Happy Hump Day
Yeah, I know it's the second Wednesday of the year but last Tuesday was a holiday so the Wednesday doesn't qualify as a hump day.
I was actually trying to put this post up last night but silly Blogger wouldn't let me upload any pictures (it does that sometimes) and I have some good ones for you, so I waited until this morning.
Okay, here are your Hump Day funnies.
Reminds me of my sons when they were young.
I think the caption for this one should be, "Don't tell Mom."
With a few minor adjustments, this works for dogs, too. At least my dogs.
Oh, we're back to my sons again. And my dogs.
Gotta love that expression.
For your Hump Day "aw" I couldn't decide between the next two, so I'm including them both.
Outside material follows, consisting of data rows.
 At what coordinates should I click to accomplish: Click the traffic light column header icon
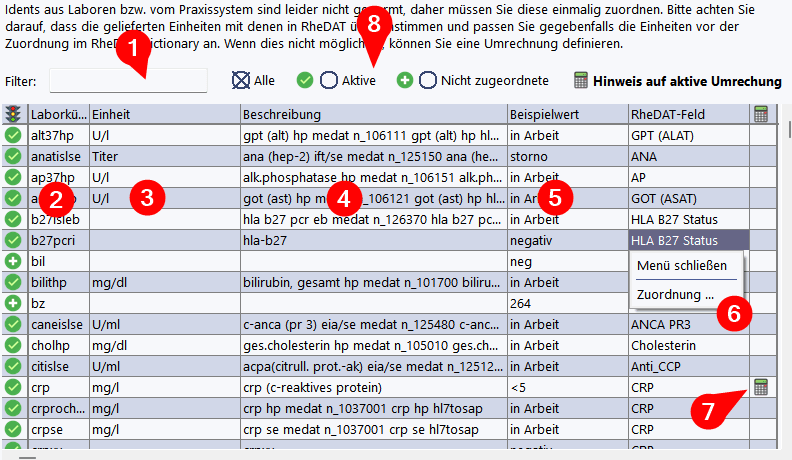[13, 115]
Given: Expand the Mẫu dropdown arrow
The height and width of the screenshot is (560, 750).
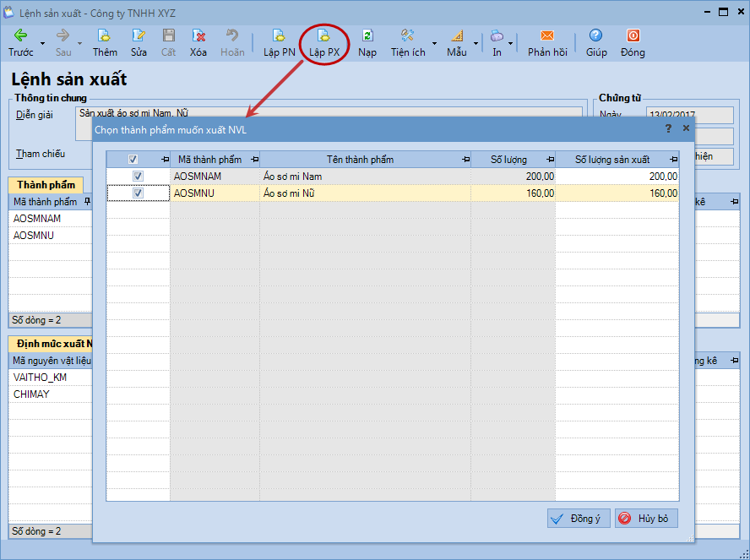Looking at the screenshot, I should coord(476,42).
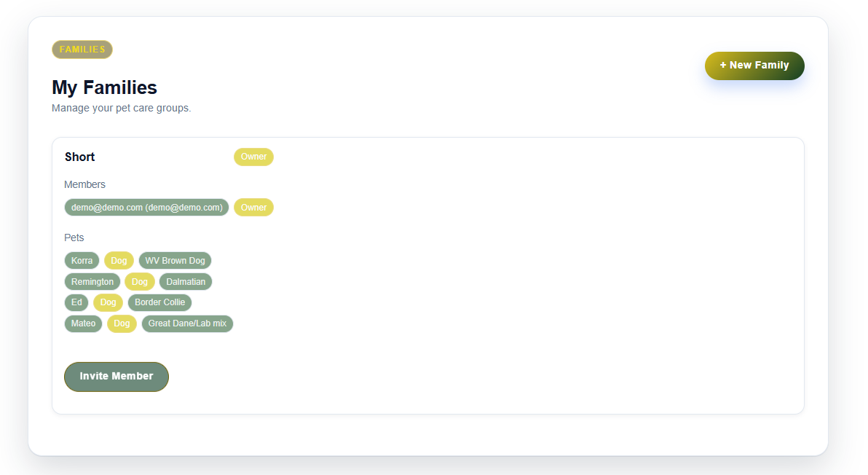Click the WV Brown Dog breed chip
The image size is (868, 475).
coord(175,260)
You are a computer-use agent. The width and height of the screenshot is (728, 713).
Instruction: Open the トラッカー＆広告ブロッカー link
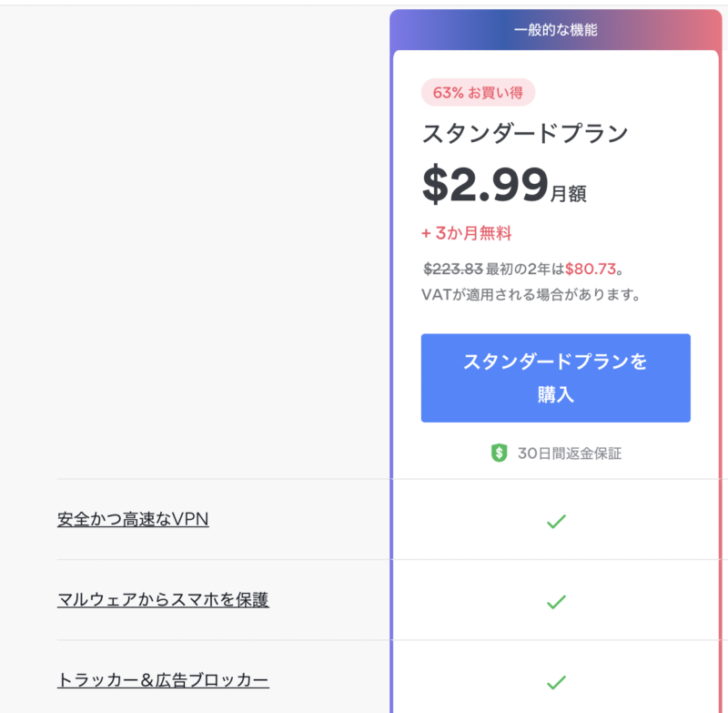pyautogui.click(x=163, y=680)
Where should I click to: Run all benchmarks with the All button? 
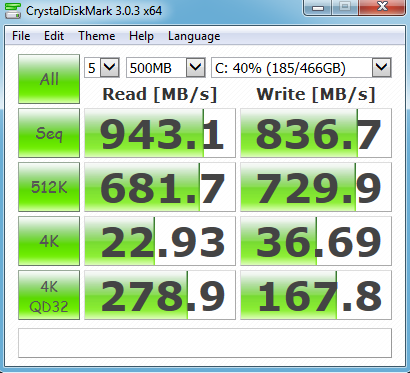(x=49, y=79)
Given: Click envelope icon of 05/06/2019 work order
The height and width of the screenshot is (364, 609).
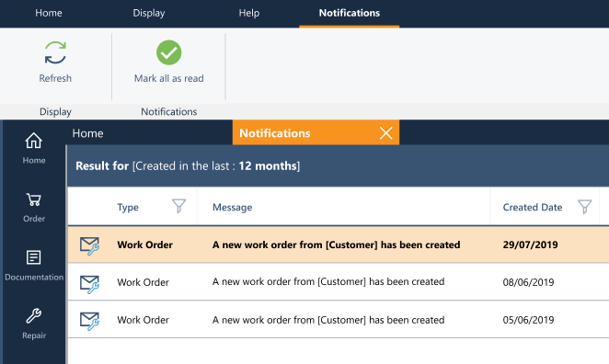Looking at the screenshot, I should 89,321.
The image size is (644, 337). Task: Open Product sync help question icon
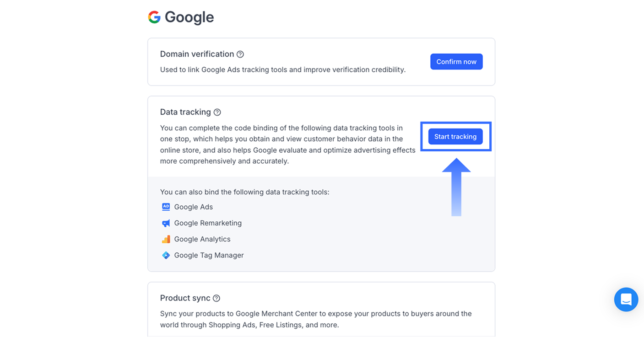(x=216, y=299)
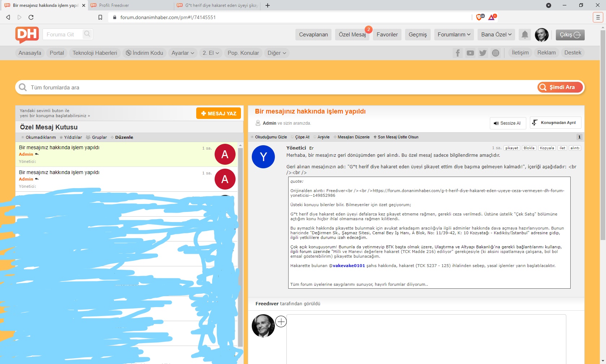The width and height of the screenshot is (606, 364).
Task: Click the plus attachment icon beside reply box
Action: (x=281, y=321)
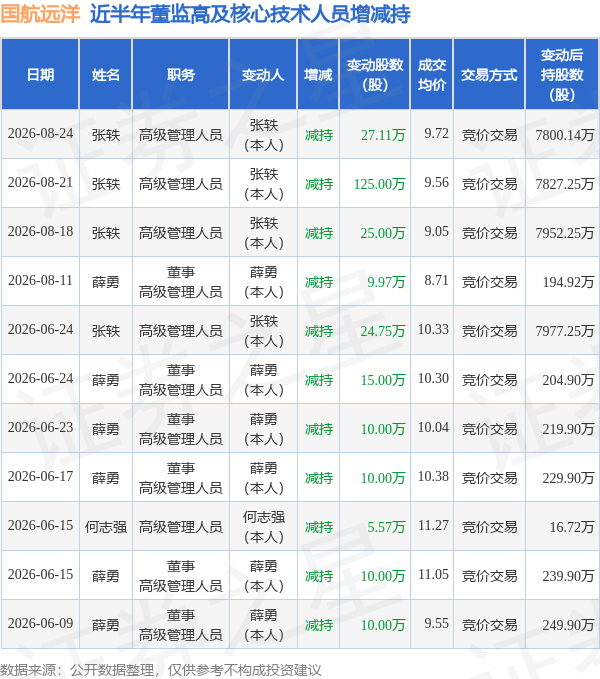The width and height of the screenshot is (600, 679).
Task: Select the 增减 column header
Action: (318, 74)
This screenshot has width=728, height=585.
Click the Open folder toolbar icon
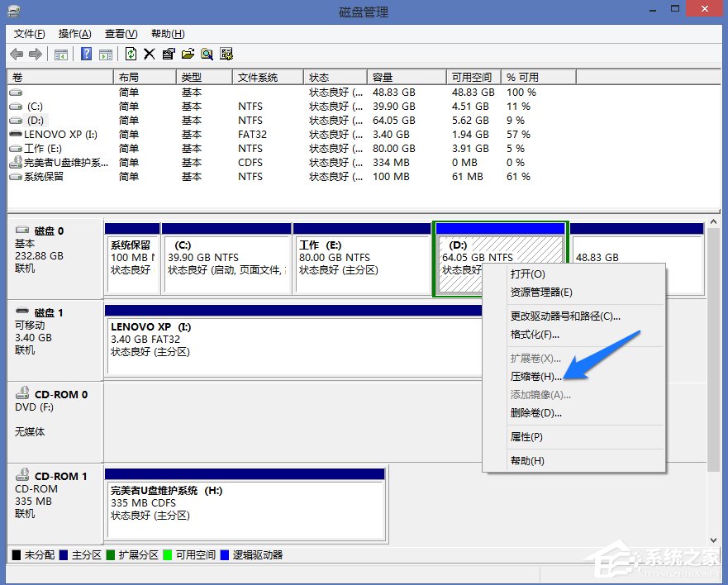tap(188, 54)
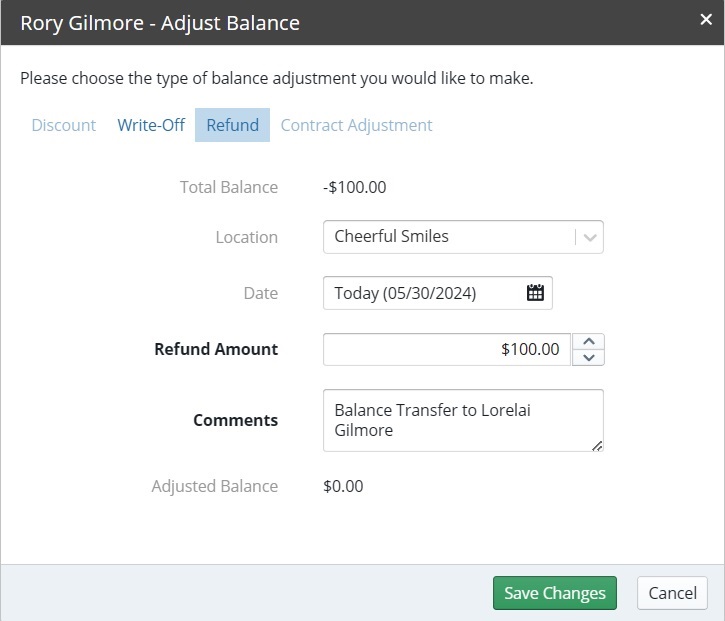Image resolution: width=725 pixels, height=621 pixels.
Task: Grab the Comments box resize handle
Action: click(597, 446)
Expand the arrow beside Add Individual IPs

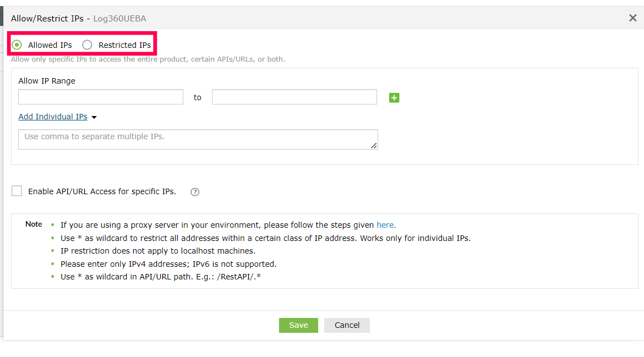pyautogui.click(x=94, y=117)
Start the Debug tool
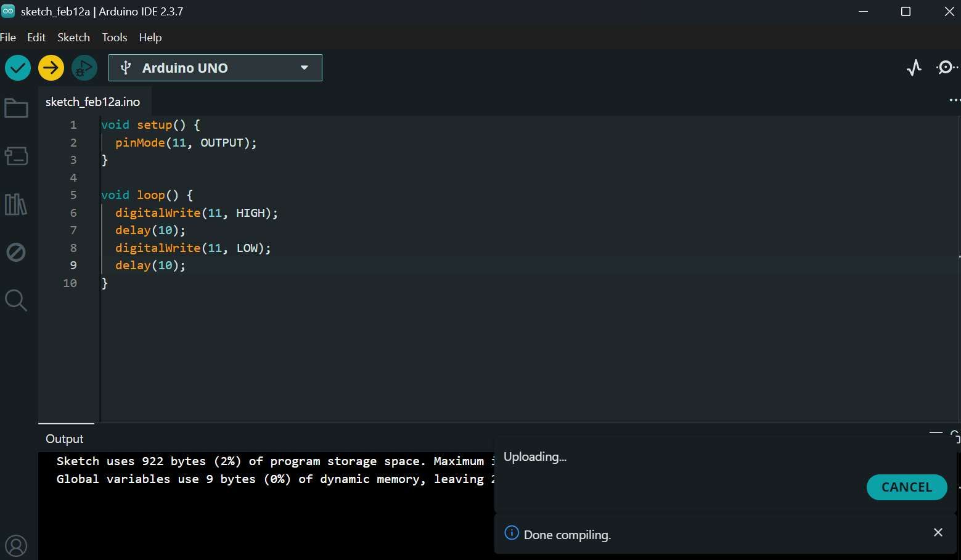Image resolution: width=961 pixels, height=560 pixels. pos(84,68)
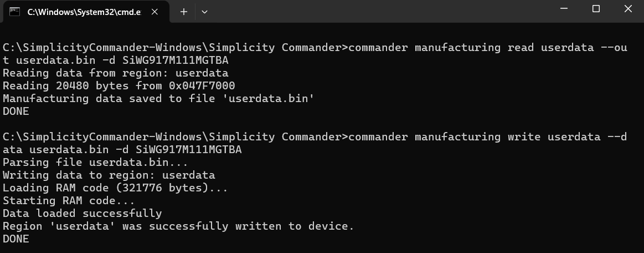Click the 'Data loaded successfully' line
This screenshot has width=644, height=253.
click(x=82, y=214)
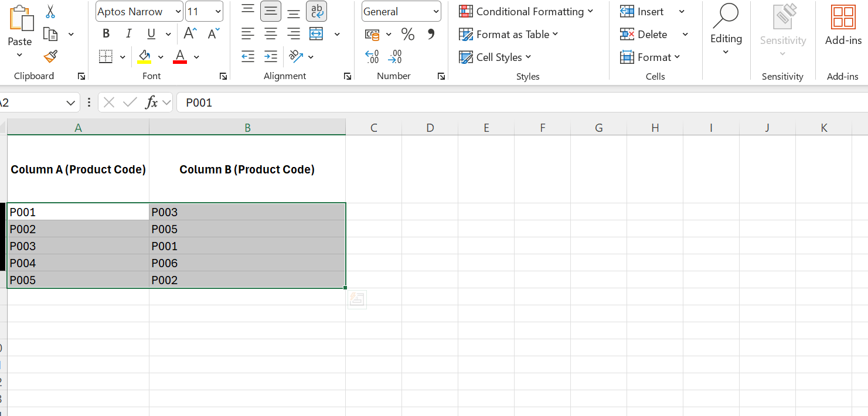Apply italic formatting
This screenshot has width=868, height=416.
(x=128, y=33)
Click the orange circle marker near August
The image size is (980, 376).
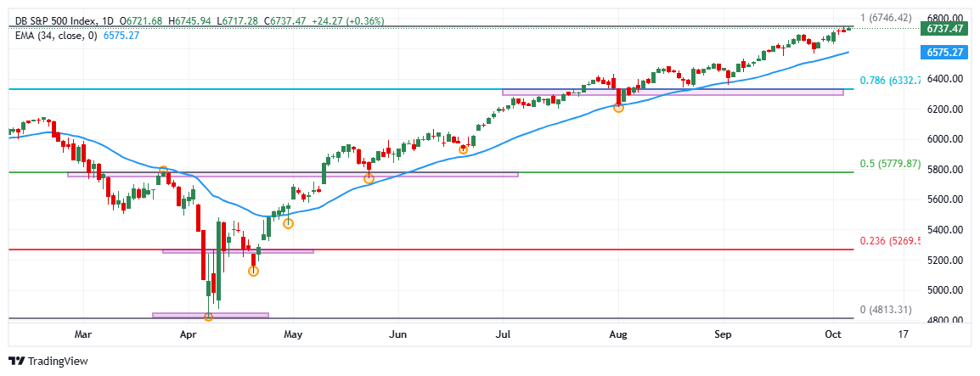tap(618, 107)
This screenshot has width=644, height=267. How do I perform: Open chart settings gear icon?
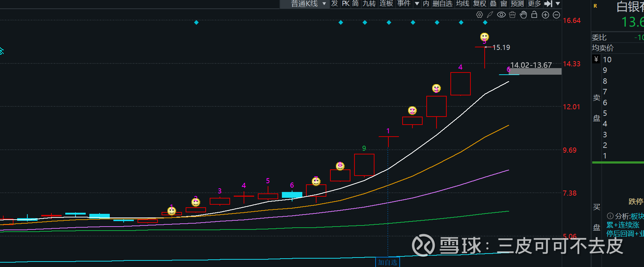[x=480, y=15]
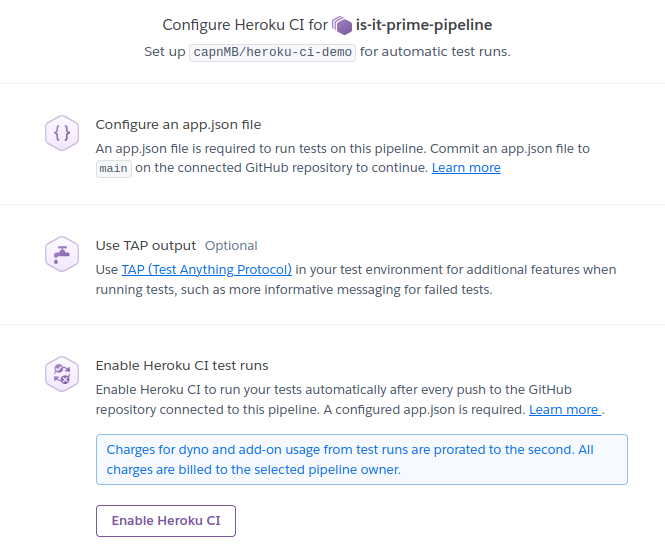
Task: Click the capnMB/heroku-ci-demo repository label
Action: [x=272, y=52]
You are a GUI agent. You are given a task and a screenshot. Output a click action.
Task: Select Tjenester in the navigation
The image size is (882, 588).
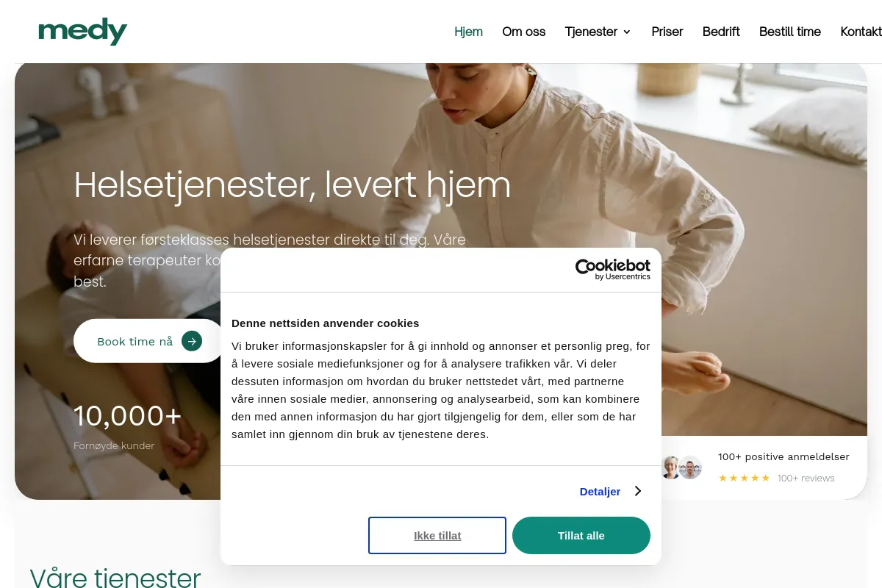[x=591, y=32]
Which one works best for you?
The first one is a more traditional "aw".
Come on, you know you said it.
This one is both a funny and an "aw", but I went more "aw". Look at that face.
Don't you want to buy him a nice mocha latte.
Okay, that should do it. Hope these funnies help you over the mid-week hump and onto the downhill slope to the weekend. Did you have a favorite?
Hey, while you're here, help me out. On Friday, should I post about my further adventures with the Red Cross in New Jersey or would you like to hear about the simple Christmas present that snowballed into a very expressive techie nightmare?
Have a great day.
Questions of the Day:
Why do doctors leave the room while you change? They're going to see you naked anyway.
Can a hearse carrying a corpse drive in the carpool lane?
How important does a person have to be before they are considered assassinated instead of just murdered?
If corn oil is made from corn, and vegetable oil is made from vegetables, what is baby oil made from?